La Svizzera dovrà far fronte a una carenza aggravata di personale sanitario entro il 2034, in particolare nel settore infermieristico. Il tasso di copertura del fabbisogno da parte del personale formato in Svizzera non supererà il 55% per gli infermieri. È quanto emerge dal 4° rapporto dell’Osservatorio svizzero della salute (Obsan) pubblicato martedì.
Stando alle proiezioni, la quota del fabbisogno di personale coperta dalla formazione nella Confederazione si situerà tra il 40% e il 55% a livello terziario (cure infermieristiche) per il periodo 2024-2034.

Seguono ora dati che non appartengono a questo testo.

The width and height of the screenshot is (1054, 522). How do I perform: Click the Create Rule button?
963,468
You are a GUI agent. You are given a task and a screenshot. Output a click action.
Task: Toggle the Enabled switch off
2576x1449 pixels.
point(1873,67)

Questa situazione è da ricondurre a due fattori principali. Da un lato, le istituzioni sanitarie dovranno sostituire quasi un terzo del loro personale che avrà lasciato il settore entro il 2034. Dall’altro, l’invecchiamento della popolazione comporterà un aumento del fabbisogno di personale supplementare.
Il rapporto mette inoltre in evidenza le uscite precoci dalla professione. Se il 75% dei diplomati in cure infermieristiche lavora in un’istituzione sanitaria subito dopo la formazione, questa proporzione scende al 47% all’età di 40 anni. “Una parte dei futuri diplomati lascerà la professione o lavorerà al di fuori di un’istituzione sanitaria”, sottolinea il rapporto.
Migliorare le condizioni
Le reazioni non si sono fatte attendere: in una nota, l’Associazione svizzera infermiere e infermieri (ASI) scrive che “bisogna riuscire a mantenere gli operatori sanitari diplomati nella professione. Per questo, servono migliori condizioni di lavoro ovunque. L’attuazione della seconda fase dell’Iniziativa sulle cure infermieristiche offre ai responsabili politici un’occasione d’oro per combattere efficacemente la carenza e migliorare in modo mirato le condizioni quadro”.
A sua volta, il Sindacato svizzero dei servizi pubblici (SSP/VPOD) osserva come l’evoluzione sia preoccupante: chiede pertanto un cambio di rotta e investimenti pubblici per garantire personale sufficiente, condizioni di lavoro accettabili per cure accessibili a tutte e tutti e di buona qualità.